* _Task goal_
Find the line holding "You are a computer-use" in the entries below. Give it again exactly, along with every line after it up to and including the line holding "Instruction: Select the BS設定 wrench icon".

* _Records for the task_
* * * * * * *

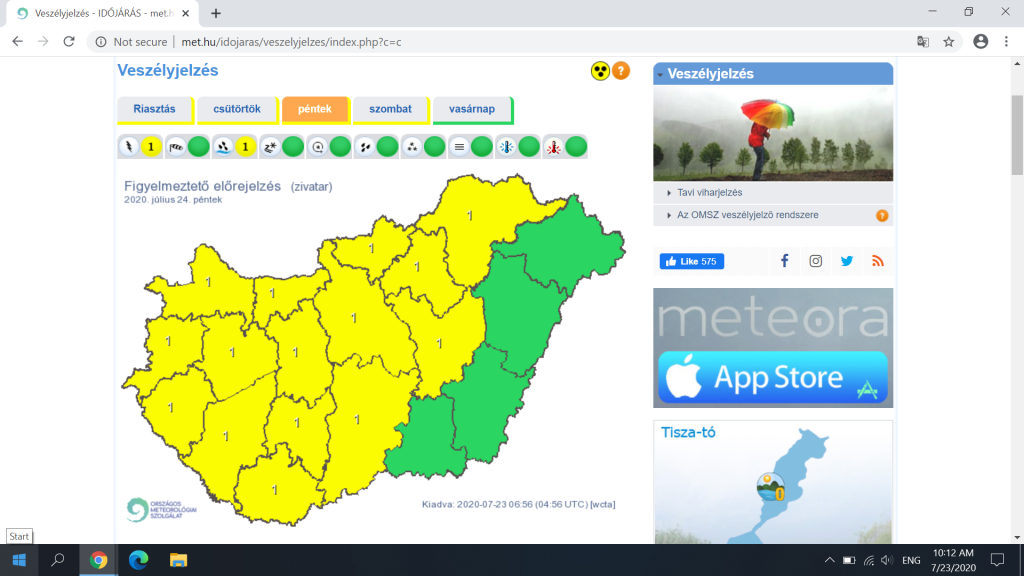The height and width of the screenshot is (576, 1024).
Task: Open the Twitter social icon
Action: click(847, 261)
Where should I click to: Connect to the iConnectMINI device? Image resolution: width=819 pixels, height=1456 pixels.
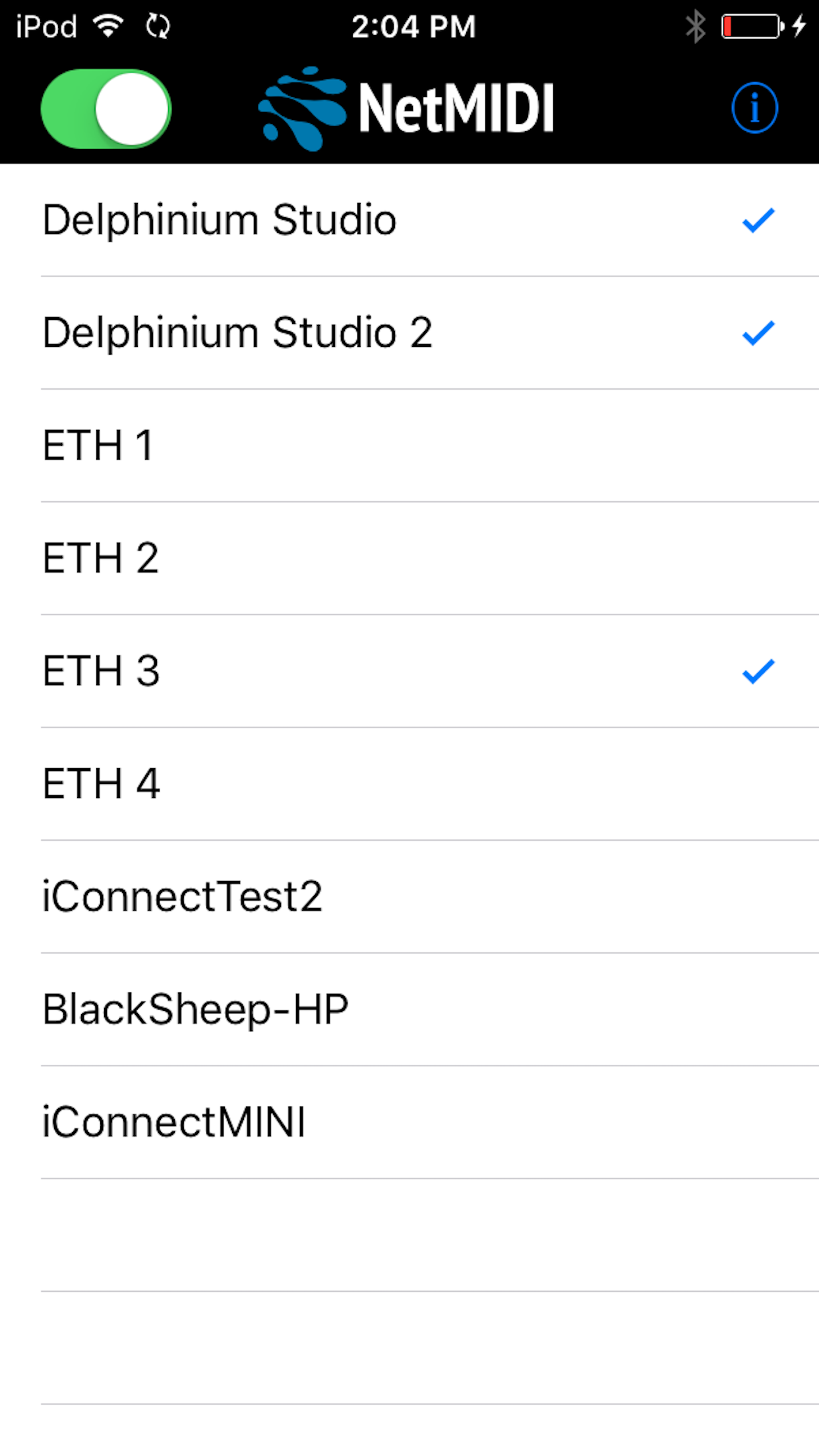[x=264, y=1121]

* * * * * * *

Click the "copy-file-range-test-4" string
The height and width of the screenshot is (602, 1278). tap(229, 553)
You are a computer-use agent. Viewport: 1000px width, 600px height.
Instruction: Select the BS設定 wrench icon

* * * * * * *

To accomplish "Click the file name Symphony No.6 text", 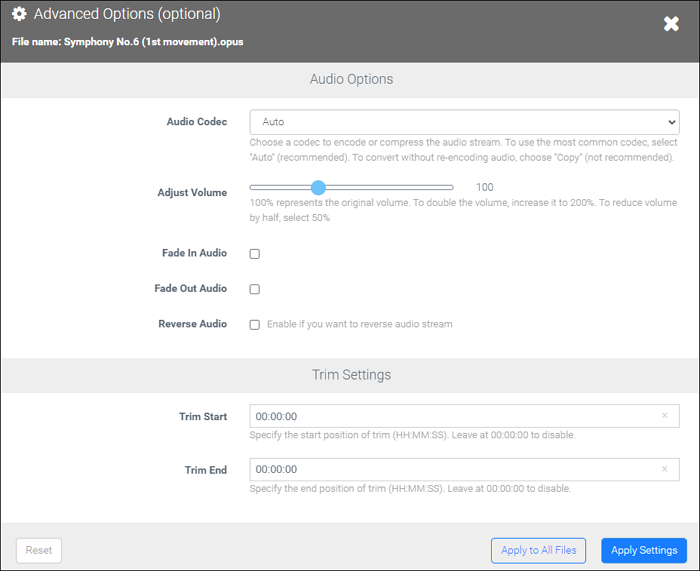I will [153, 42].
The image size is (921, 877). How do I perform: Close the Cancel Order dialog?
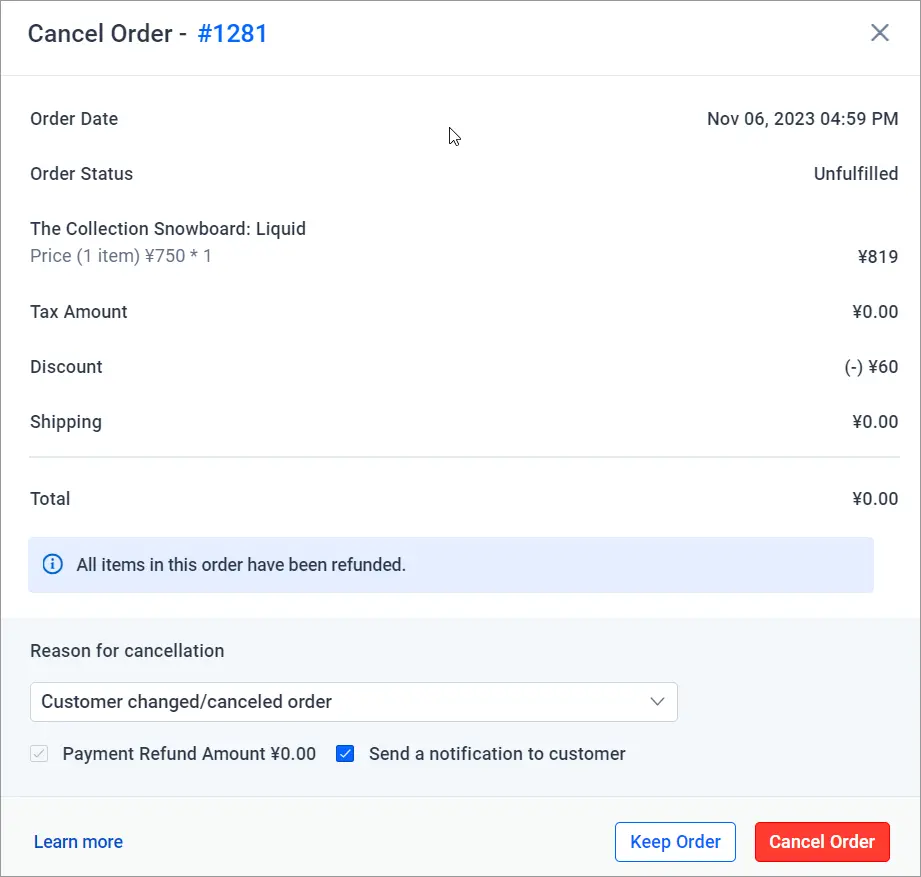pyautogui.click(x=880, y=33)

* * * * * * *

* _Solution to this exercise_
You are a computer-use agent. Viewport: 1000px width, 600px height.
Instruction: Select the BS設定 wrench icon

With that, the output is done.